- **ASSIGNMENT**: Filter the records below, keeping only lines with the string "series".

- **INFORMATION SUPPLIED**:
======
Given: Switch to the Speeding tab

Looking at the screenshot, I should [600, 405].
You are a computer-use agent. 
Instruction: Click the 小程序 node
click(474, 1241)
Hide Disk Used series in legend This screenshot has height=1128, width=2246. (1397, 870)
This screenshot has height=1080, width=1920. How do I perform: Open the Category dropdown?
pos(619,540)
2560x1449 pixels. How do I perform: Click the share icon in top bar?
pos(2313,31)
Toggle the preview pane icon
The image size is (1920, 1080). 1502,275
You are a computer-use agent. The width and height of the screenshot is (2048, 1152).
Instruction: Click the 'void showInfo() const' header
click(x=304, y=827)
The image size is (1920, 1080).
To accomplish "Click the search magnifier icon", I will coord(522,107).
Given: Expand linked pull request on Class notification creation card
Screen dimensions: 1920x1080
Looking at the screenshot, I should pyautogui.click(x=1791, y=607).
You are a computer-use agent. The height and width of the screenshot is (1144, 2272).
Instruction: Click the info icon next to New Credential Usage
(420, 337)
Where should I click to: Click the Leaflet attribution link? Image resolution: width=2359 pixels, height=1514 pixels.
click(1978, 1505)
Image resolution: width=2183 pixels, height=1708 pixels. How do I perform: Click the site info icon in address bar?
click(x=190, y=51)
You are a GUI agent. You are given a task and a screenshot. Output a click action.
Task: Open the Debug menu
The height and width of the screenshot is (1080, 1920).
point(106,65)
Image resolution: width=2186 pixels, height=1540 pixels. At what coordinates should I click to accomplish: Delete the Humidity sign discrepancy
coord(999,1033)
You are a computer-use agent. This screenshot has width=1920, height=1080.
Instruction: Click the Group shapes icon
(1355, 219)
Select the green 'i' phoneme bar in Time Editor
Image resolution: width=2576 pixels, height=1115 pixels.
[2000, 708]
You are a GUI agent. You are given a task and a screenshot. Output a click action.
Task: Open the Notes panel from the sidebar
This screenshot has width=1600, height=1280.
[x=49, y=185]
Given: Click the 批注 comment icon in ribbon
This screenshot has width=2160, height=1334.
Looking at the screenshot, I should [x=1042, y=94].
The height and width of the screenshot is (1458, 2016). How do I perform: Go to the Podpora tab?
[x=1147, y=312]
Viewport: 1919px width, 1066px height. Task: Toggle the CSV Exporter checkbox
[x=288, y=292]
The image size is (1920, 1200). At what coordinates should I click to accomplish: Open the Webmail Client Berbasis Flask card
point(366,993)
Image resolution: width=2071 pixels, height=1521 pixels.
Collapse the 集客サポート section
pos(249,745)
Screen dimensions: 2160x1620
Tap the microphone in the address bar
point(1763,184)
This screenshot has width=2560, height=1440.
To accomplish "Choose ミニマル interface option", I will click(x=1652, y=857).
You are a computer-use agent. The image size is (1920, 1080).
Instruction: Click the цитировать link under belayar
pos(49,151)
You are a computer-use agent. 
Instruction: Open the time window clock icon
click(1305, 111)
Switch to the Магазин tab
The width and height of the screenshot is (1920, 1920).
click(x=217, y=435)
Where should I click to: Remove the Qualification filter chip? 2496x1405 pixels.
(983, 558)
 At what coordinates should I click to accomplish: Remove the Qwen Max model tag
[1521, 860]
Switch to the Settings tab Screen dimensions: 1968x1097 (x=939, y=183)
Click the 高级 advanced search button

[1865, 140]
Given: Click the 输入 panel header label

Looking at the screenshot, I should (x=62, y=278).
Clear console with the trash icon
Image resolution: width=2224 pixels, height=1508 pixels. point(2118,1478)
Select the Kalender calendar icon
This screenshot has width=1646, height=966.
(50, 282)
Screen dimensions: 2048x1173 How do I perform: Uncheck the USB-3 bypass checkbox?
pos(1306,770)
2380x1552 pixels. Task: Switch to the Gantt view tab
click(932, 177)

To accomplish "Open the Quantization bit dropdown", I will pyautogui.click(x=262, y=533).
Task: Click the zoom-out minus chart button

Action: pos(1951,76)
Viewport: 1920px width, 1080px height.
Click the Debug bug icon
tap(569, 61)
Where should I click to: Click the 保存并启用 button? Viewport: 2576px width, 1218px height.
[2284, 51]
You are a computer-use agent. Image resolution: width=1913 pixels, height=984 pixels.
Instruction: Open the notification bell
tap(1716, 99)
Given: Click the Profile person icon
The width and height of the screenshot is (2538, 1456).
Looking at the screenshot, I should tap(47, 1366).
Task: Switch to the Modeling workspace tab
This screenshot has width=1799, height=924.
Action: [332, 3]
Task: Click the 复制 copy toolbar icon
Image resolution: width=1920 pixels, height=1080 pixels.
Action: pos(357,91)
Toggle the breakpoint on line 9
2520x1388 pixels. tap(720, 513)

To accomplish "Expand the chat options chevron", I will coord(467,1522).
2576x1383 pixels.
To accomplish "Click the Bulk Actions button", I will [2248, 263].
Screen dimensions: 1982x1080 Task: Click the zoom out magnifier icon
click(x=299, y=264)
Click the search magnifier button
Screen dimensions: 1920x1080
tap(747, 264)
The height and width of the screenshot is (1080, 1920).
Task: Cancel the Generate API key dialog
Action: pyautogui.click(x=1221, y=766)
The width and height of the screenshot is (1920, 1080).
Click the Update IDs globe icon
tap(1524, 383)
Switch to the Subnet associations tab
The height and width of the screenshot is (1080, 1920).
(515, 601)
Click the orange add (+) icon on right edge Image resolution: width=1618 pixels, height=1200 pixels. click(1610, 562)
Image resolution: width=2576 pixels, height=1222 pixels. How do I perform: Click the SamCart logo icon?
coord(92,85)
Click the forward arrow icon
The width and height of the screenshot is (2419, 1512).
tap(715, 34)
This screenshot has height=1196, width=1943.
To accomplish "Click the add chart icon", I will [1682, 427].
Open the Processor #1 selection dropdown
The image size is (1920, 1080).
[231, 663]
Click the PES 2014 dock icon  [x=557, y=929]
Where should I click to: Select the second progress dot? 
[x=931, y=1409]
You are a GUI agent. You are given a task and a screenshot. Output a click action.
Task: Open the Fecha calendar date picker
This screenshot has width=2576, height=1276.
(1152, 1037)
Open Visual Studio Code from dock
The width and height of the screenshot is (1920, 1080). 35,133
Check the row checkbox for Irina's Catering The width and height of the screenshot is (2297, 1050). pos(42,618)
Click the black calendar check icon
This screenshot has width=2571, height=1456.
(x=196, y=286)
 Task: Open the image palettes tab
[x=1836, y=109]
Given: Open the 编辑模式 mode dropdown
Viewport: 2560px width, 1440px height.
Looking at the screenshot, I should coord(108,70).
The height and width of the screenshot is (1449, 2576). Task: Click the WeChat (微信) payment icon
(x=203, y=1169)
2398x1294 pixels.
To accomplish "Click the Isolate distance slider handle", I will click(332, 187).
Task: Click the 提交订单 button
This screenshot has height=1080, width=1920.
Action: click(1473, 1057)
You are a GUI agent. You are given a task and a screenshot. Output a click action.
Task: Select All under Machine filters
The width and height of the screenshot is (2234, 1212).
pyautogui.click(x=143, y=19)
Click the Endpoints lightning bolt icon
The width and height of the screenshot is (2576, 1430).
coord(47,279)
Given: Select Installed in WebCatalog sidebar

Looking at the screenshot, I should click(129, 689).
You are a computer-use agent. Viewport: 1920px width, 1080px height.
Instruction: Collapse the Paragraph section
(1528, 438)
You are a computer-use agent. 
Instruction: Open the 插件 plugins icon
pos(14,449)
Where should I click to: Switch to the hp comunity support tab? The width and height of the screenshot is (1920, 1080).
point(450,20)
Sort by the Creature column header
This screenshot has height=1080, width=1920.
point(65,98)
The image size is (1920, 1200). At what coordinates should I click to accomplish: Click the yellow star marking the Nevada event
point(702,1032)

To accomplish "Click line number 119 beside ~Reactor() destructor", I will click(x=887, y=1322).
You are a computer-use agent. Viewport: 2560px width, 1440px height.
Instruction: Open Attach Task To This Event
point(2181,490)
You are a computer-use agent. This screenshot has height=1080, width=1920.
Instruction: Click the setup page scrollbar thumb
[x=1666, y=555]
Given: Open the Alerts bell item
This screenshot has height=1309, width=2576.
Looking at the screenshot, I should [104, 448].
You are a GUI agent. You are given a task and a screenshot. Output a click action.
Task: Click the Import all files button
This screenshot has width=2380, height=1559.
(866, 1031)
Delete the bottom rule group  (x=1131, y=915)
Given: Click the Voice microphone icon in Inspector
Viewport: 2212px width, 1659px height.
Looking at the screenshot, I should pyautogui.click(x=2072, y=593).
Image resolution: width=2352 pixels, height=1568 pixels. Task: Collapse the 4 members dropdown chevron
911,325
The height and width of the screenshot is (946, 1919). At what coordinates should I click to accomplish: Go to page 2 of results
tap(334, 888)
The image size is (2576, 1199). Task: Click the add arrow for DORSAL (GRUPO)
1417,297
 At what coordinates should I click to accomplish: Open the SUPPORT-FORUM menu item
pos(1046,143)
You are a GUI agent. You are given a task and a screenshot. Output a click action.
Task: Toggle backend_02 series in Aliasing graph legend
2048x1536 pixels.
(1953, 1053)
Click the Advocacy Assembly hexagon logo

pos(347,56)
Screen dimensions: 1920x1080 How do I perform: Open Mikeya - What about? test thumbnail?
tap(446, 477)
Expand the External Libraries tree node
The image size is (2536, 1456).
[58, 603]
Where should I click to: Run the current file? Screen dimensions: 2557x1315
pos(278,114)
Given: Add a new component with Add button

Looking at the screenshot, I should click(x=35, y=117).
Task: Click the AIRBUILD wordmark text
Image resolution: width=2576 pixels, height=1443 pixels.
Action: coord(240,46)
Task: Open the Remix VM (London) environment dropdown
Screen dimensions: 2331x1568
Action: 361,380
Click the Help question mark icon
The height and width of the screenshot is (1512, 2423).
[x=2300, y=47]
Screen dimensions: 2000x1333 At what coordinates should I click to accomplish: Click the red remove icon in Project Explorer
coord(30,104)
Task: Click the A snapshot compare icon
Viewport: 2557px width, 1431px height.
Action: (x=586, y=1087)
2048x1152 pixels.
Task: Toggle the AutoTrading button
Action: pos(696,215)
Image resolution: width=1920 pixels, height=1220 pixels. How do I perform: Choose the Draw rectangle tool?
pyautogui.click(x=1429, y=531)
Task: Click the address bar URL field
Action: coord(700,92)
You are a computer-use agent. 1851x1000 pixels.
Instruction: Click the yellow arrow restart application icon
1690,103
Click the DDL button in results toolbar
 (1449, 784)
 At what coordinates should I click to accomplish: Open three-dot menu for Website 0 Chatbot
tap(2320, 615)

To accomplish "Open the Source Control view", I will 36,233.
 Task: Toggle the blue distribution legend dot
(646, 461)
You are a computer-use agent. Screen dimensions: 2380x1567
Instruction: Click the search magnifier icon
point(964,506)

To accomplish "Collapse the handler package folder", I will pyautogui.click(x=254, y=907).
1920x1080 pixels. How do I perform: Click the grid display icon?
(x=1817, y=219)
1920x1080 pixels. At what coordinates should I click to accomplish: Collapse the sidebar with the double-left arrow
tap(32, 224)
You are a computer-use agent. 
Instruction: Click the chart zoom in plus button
======
- **YOUR SOLUTION**:
Hide Disk Used series in legend This screenshot has height=1128, width=2246. (1397, 870)
Task: Toggle backend_02 series in Aliasing graph legend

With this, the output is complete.